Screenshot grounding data
------------
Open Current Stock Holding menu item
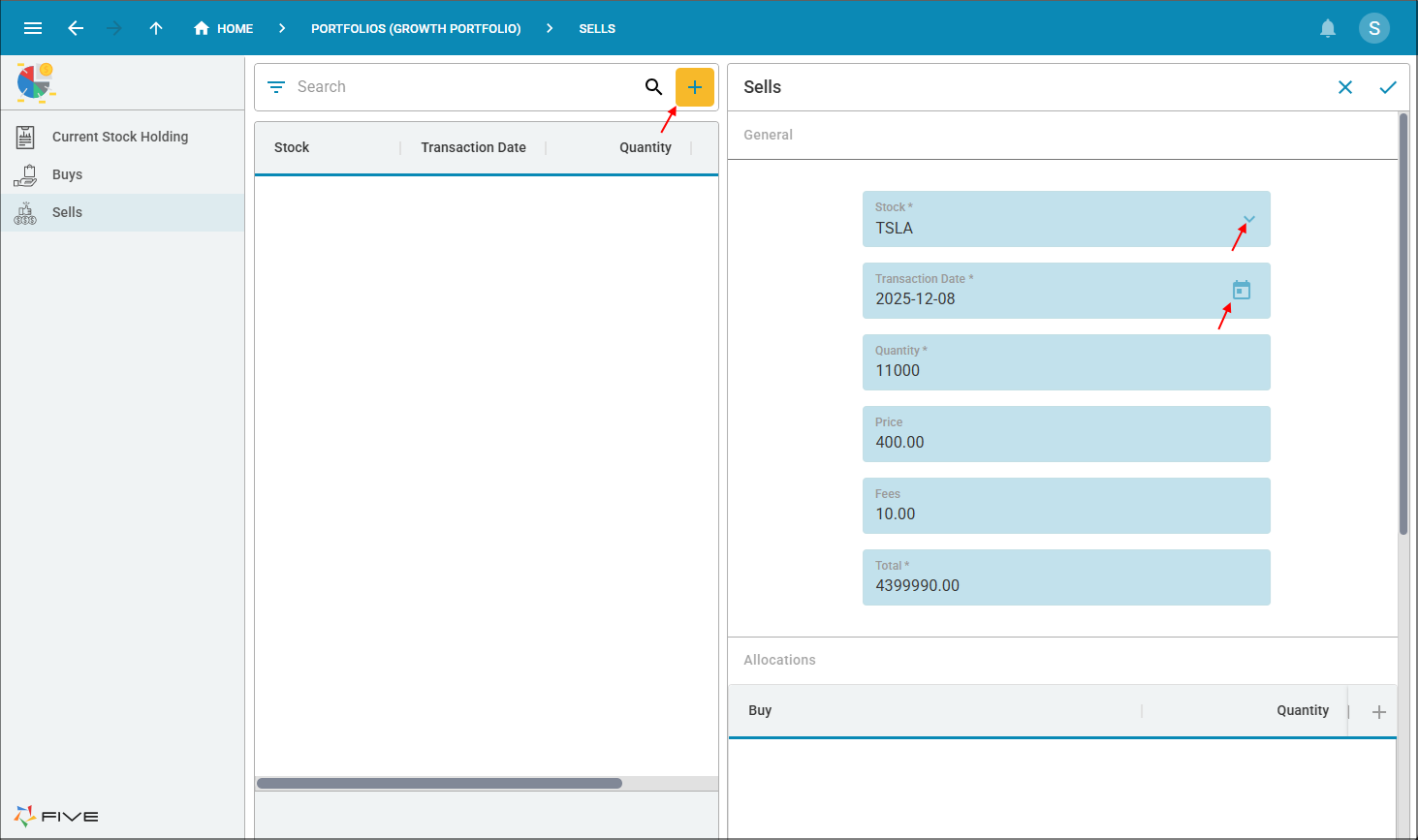The width and height of the screenshot is (1418, 840). 120,137
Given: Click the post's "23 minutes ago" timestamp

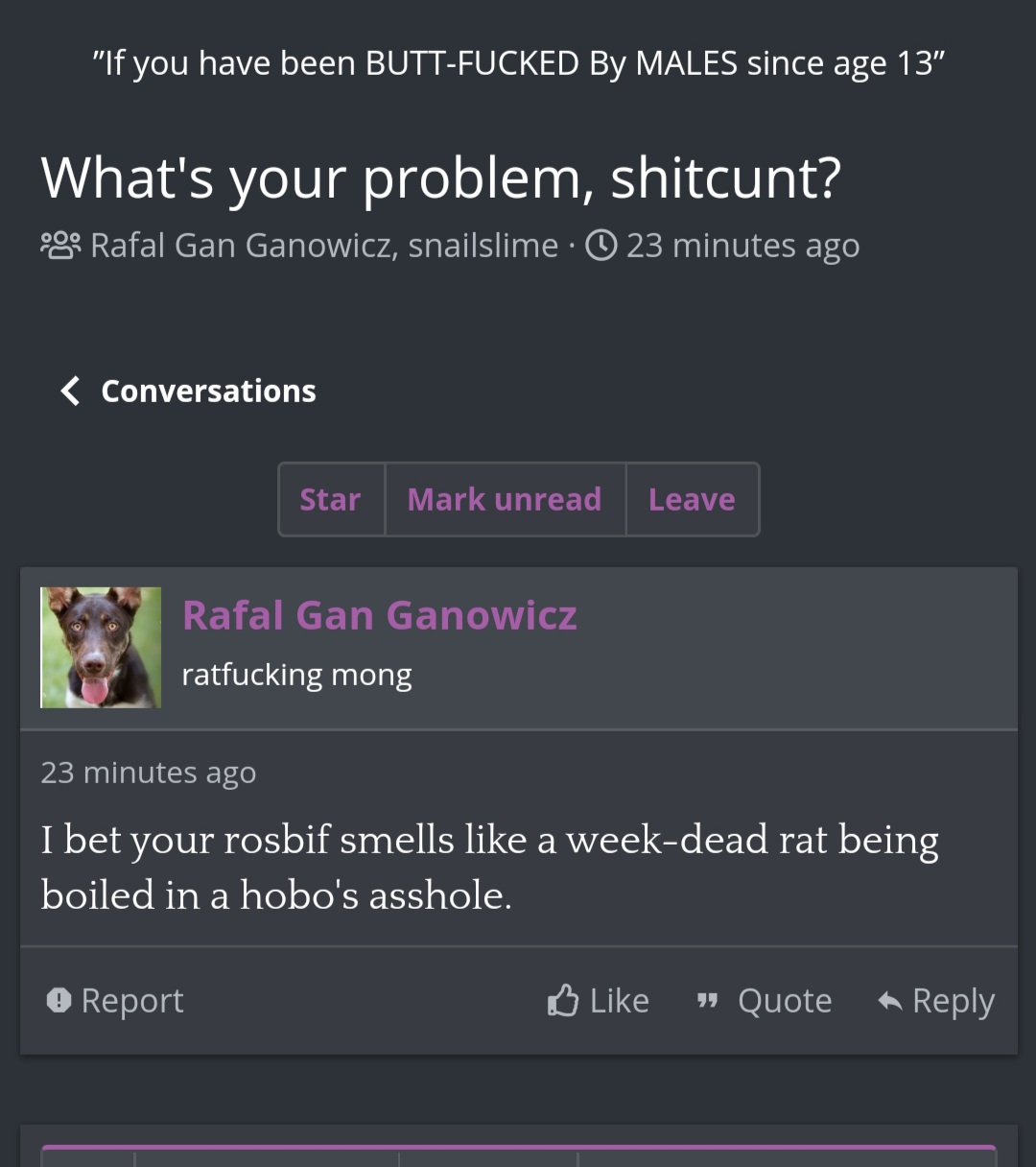Looking at the screenshot, I should [x=149, y=773].
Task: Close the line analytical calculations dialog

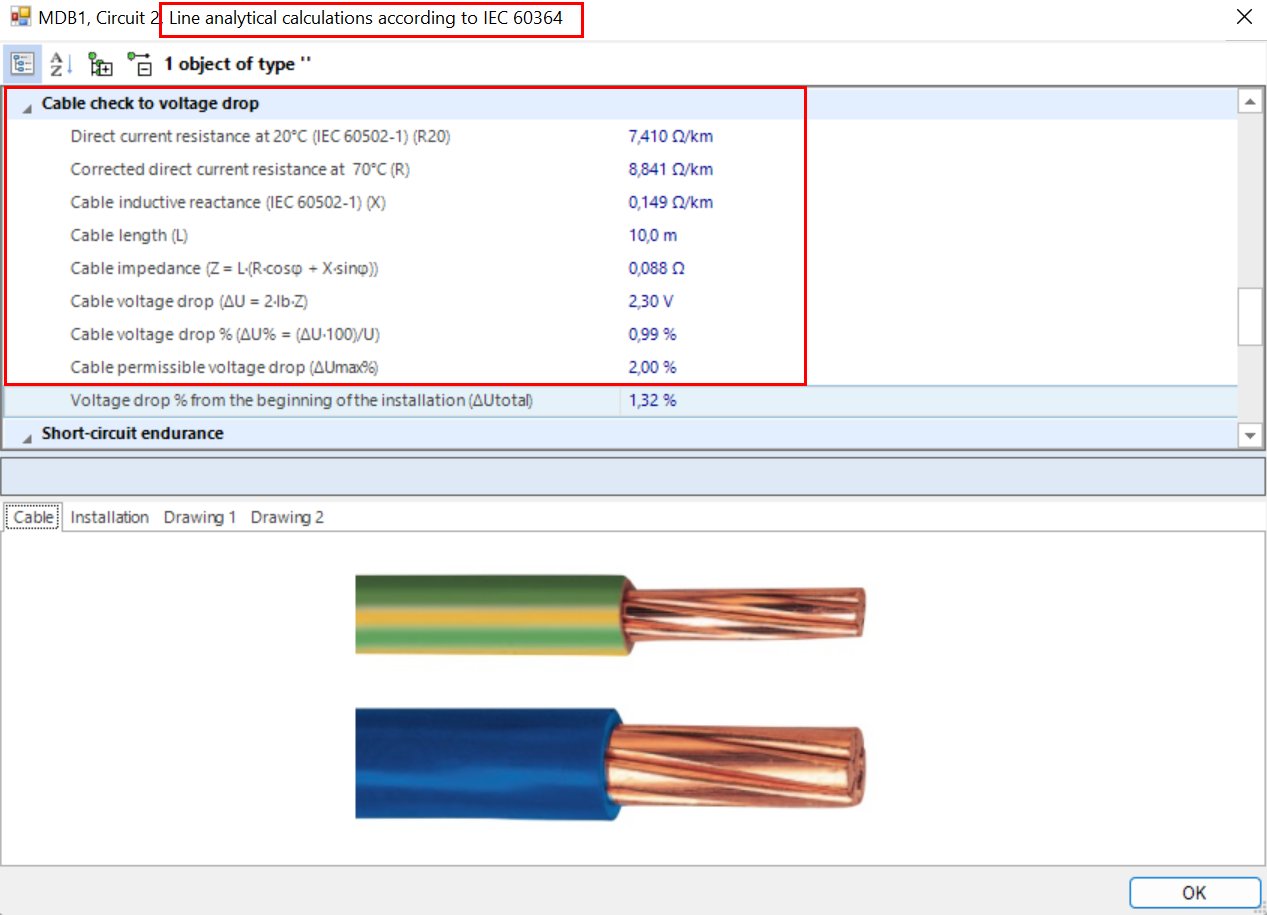Action: pos(1244,17)
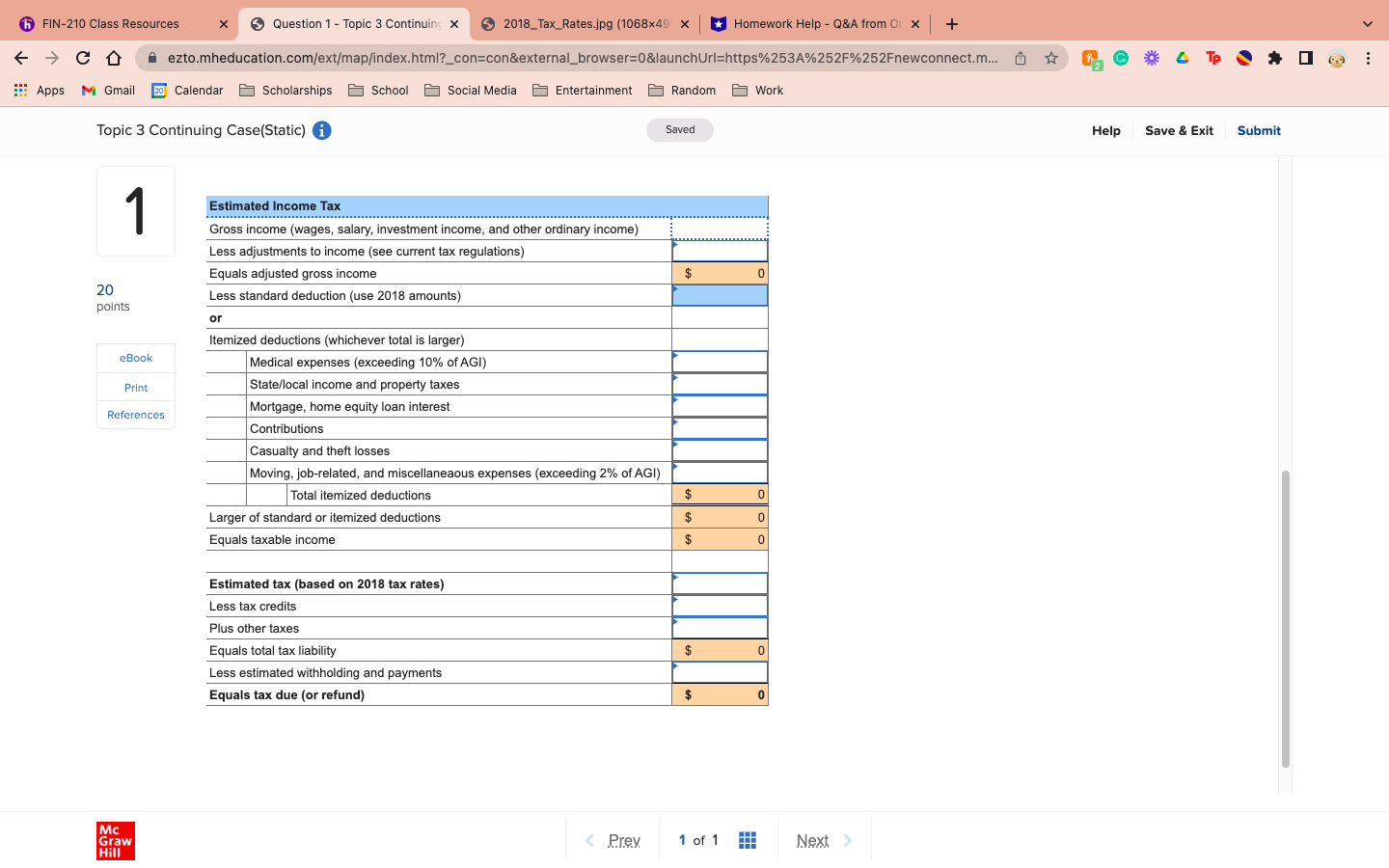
------------
-- What to produce --
Hand over the entries again, exactly as written and without the pictures.

-- Task response --
Open Current Stock Holding menu item
The width and height of the screenshot is (1418, 840). 120,137
Given: Click the post's "23 minutes ago" timestamp

Looking at the screenshot, I should [x=149, y=773].
Task: Close the line analytical calculations dialog

Action: pos(1244,17)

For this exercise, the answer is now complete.